Reputation: 164
I'm trying to scrape the name of the sofas from this webpage using the requests module, as shown below. When I observe network activity for that request, I see the same logic applied there as I've tried below, but I always end up getting status 400. How can I scrape the name of the sofas from that webpage using the requests module?
import json
import requests
url = "https://www.wayfair.de/graphql?hash=22125c9a747b989fb251b014c2628213%23adda13419b757ac36f2b6c49a3bcd81c%23d0e1538c8199ca3253f0ba6c6f96b840%23f905cea77203534e928de4366ee3779d%2356bc66914e917daca7b7b6fbf0a6bcbb%2385a60692d411b1b94fcaf7e769b299f7%23937b5986d523ec2cd8ea2e68291b69e4%23226dd1f891ead00134d0c77687add073%2369fcc9e7651b988309f3197763ba4579%23d878a5fca245086d6cd18dec8a364f30%2383d1f1132338d12cf533926fa527c5a7%233d54fb8f7ef35c34629aa853236e0fb2%23201c0252e9b59dc9bb102e35e1c303fe%2382032c3ee9d609c60f37d9172e2dfebe%2370ac03a548872795355b4b2d9ee86698%23c5a76122f3b3d9dddfaccf682f3c5e19%23adc79abec9f62457c811fbde536bcc59%23e5ba723f1dbb69724c115115fd923a47%23787e38482534a0d1832e19a21a36700e%239c61a681637cd2ae4bc71227fe3cf711%2348c76b09e216b294dd5eaba432f05598%23ddeed8a890c5e7e562f69812d05c1cc7"

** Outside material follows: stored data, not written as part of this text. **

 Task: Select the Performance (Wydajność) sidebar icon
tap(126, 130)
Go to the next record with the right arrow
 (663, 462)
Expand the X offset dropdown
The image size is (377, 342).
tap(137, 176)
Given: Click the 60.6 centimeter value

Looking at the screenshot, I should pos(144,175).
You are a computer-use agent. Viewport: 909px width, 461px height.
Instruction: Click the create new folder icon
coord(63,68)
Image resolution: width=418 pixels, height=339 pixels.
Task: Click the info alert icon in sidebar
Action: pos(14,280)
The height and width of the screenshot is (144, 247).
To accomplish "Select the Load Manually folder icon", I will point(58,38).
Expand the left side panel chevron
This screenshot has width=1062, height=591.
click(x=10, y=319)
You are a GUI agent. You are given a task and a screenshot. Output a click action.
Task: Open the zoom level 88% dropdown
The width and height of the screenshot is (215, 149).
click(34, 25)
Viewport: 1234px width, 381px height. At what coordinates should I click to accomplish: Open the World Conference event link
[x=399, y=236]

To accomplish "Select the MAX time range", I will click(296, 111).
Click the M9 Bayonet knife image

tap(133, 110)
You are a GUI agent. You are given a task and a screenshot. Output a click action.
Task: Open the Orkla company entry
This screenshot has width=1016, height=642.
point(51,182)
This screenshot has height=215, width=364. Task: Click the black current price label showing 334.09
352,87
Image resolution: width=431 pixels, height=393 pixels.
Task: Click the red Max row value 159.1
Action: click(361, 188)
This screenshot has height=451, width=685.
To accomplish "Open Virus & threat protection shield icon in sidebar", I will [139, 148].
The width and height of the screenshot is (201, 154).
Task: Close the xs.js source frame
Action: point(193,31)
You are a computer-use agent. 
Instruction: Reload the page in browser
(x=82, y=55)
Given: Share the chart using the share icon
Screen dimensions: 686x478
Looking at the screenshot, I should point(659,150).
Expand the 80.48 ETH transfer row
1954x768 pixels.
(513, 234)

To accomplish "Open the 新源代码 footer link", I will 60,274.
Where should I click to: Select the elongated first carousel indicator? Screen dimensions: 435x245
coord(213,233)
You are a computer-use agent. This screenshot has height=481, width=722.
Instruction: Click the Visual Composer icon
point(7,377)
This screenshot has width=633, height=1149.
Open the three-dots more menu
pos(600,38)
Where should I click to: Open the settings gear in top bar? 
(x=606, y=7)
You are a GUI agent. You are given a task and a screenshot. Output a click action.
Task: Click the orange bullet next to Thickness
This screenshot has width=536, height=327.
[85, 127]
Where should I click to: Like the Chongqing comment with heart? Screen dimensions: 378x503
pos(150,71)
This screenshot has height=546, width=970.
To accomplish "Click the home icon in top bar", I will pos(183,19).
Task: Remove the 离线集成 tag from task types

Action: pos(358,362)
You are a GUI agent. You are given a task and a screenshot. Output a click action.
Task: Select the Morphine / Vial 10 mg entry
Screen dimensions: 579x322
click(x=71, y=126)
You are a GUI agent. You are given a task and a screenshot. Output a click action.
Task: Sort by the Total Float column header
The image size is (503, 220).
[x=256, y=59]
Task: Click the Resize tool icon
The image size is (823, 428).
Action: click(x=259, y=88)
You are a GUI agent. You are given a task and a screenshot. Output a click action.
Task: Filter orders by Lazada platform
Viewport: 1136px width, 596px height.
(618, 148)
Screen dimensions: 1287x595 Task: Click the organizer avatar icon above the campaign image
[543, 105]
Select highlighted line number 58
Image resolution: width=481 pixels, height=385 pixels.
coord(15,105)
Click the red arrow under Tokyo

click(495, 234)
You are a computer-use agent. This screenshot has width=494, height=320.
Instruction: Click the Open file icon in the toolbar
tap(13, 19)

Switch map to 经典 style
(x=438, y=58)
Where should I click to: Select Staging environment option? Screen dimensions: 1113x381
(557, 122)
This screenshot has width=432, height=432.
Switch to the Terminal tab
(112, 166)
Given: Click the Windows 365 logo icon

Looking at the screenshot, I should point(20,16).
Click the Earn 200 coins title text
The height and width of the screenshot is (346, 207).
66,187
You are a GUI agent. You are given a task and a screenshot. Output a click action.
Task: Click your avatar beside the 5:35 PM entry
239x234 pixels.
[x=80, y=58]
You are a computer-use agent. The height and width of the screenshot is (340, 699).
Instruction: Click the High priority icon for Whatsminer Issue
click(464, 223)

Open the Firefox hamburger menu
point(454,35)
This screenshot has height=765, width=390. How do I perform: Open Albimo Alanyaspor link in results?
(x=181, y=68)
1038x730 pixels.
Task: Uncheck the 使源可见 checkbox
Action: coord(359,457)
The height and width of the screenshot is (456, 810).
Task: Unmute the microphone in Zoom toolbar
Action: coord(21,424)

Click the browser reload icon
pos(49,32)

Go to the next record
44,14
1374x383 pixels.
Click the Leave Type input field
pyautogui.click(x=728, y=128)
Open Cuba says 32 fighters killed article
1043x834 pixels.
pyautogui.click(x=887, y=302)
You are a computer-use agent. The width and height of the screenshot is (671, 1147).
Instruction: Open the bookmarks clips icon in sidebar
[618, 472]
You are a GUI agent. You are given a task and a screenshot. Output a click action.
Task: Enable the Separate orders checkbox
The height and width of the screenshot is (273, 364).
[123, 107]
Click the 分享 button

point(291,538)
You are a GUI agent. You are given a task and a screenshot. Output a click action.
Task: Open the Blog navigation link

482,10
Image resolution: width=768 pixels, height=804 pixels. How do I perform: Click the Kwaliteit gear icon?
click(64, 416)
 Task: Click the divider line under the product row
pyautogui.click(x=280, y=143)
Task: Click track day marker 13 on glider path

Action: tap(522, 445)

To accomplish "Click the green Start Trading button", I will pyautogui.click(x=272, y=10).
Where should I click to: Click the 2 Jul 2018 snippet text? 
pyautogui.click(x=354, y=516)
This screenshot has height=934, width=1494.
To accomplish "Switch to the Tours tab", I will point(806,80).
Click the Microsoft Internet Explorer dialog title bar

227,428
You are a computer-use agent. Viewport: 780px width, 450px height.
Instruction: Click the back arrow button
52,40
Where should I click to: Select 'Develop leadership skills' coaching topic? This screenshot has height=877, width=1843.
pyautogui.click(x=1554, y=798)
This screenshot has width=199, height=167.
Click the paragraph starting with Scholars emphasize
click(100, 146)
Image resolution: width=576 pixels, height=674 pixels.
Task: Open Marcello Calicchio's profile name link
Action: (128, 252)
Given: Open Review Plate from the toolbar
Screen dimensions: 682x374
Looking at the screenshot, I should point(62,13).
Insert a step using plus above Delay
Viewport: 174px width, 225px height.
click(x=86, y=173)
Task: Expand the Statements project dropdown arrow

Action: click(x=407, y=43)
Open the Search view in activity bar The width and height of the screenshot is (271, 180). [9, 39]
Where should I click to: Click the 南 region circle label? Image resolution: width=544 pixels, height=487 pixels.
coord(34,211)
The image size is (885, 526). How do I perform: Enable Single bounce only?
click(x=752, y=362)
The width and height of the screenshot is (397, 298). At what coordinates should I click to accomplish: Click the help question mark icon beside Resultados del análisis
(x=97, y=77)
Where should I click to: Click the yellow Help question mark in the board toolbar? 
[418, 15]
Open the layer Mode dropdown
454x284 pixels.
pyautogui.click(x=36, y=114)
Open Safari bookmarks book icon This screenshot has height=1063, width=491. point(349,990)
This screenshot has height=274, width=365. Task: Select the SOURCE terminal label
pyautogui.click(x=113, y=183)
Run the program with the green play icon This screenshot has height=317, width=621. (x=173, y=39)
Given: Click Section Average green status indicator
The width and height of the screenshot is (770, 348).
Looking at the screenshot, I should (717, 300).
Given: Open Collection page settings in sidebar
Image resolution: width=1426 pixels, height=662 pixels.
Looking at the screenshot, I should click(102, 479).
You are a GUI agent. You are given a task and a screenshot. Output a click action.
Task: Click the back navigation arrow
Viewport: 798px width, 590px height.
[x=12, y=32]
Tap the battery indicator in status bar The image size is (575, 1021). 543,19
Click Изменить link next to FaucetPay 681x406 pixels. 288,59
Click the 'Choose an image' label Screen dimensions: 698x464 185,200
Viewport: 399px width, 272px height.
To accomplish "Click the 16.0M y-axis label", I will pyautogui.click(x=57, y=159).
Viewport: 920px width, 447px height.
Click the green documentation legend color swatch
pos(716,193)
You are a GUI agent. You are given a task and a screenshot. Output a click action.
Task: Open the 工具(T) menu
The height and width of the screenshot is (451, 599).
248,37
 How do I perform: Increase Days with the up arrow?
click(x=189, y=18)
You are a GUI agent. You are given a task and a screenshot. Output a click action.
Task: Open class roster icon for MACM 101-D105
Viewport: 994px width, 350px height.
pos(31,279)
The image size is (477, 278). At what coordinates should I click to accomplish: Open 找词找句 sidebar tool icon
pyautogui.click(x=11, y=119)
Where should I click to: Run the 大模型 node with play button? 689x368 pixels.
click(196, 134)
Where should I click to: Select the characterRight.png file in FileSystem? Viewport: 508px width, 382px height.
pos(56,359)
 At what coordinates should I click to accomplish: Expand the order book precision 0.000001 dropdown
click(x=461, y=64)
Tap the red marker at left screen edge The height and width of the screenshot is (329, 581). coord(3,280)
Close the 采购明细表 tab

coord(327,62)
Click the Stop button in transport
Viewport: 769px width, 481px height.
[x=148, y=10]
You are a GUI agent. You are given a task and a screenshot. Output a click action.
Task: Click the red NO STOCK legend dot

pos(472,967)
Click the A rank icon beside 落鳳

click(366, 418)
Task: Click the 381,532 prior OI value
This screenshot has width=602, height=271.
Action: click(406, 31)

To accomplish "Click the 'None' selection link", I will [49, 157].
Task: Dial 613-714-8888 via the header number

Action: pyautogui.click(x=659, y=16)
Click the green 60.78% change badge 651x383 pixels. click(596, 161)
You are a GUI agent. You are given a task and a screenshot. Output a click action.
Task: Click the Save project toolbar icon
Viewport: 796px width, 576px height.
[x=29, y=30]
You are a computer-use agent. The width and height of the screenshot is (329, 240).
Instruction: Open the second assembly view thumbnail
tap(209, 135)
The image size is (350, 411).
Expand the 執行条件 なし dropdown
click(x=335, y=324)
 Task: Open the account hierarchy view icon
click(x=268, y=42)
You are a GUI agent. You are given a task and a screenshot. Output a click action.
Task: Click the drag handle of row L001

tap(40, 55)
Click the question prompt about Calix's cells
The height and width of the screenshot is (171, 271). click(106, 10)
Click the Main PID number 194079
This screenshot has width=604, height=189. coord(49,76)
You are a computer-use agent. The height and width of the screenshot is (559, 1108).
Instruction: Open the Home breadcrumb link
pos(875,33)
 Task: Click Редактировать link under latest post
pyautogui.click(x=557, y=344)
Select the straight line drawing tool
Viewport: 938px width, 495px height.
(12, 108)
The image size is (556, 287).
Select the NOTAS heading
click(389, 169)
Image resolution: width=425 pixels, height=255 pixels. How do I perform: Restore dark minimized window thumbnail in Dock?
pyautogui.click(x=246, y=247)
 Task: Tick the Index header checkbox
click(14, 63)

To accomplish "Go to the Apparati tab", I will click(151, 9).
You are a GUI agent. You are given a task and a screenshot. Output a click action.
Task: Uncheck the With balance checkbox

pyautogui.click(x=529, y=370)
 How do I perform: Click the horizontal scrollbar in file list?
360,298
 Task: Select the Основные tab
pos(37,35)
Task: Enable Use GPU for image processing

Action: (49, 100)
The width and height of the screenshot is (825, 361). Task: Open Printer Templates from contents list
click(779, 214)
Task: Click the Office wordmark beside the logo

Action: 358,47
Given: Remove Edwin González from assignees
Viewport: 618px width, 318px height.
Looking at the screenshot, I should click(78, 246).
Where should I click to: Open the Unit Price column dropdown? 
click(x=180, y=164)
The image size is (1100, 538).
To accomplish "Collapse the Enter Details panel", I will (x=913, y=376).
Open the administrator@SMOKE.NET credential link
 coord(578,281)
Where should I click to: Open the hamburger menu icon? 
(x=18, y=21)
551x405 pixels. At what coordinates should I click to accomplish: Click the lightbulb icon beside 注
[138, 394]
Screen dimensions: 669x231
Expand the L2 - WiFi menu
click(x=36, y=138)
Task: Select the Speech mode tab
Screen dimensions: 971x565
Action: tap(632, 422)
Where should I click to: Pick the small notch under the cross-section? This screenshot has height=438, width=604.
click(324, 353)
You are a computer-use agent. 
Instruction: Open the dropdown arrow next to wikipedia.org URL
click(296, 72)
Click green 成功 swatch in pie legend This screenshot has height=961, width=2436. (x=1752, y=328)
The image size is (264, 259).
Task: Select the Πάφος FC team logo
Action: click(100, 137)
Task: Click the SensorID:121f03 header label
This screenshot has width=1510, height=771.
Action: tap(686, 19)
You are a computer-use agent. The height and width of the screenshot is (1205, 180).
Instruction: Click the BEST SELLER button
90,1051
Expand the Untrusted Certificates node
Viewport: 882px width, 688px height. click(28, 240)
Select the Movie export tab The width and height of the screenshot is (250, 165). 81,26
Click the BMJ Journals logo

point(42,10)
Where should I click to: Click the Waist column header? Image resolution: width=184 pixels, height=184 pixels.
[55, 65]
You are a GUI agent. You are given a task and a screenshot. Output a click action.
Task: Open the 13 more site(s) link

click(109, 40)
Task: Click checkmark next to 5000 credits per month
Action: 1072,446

payload = {"variables":{"categoryId":479496,"browseInput":{"sortId":189,"filters":[],"pagination":{"page":2,"itemsPerPage":48},"boostedSkus":[],"isAjax":True,"skipLoadPricingModel":False},"usePricingField":True},"_pageId":"i1g5H18AMh07TKM2idhtCw==","_isPageRequest":True}
headers = {
'User-Agent': 'Mozilla/5.0 (Windows NT 10.0; Win64; x64) AppleWebKit/537.36 (KHTML, like Gecko) Chrome/122.0.0.0 Safari/537.36',
'Accept-Encoding': 'gzip, deflate, br, zstd',
'Accept-Language': 'en-US,en;q=0.9',
'Accept': 'application/json',
'Origin': 'https://www.wayfair.de',
'Referer': 'https://www.wayfair.de/moebel/sb0/sofas-c479496.html',
'X-Parent-Txid': 'I/bHHmXsMEuIX3rEX/ejAg==',
'Apollographql-Client-Name': '@wayfair/sf-ui-browse',
'Apollographql-Client-Version': '6c7f9310e161d153c0d6b90b5f2961dae465981e',
}
with requests.Session() as s:
s.headers.update(headers)
res = s.post(url, json=payload)
print(res.status_code)
print(res.json())
Upvotes: 1
Views: 69
Reputation: 195573
It seems that the HTML page already contains the same Json data that the graphql endpoint sends, so you can just get it from there:
import json
import re
import requests
def get_data(page_no):
url = f"https://www.wayfair.de/moebel/sb0/sofas-c479496.html?curpage={page_no}"
headers = {
"User-Agent": "Mozilla/5.0 (X11; Ubuntu; Linux x86_64; rv:123.0) Gecko/20100101 Firefox/123.0"
}
html_text = requests.get(url, headers=headers).text
data = re.search(
r'window\["WEBPACK_ENTRY_DATA"\]=({"application":.*);', html_text
).group(1)
data = json.loads(data)
# print(json.dumps(data, indent=4))
objs = data["application"]["props"]["browse"]["browse_grid_objects"]
return objs
for p in range(1, 3): # <-- increase number of pages here
objs = get_data(p)
for o in objs:
print(f"{o['sku']:<15} {o['product_name']}")
print()
Prints:
...
D100155833 3-Sitzer Sofa Anease
D001649432 Sofa Dantzler
D004037217 Sofa Forsyth
D003327297 Zweisitzer Maxen
D110028633 Zweiersofa Bricyn
D100155840 3-Sitzer Sofa Anease
DOID7952 Vidaxl 3-Sitzer-Sofa Mit Hocker 180 Cm Stoff 214
D100169432 Sofa Maurizia
D003971364 Sofa Abhinaya mit Bettfunktion
VOX2313 Sofa Rodeo aus Echtleder
...
Upvotes: 1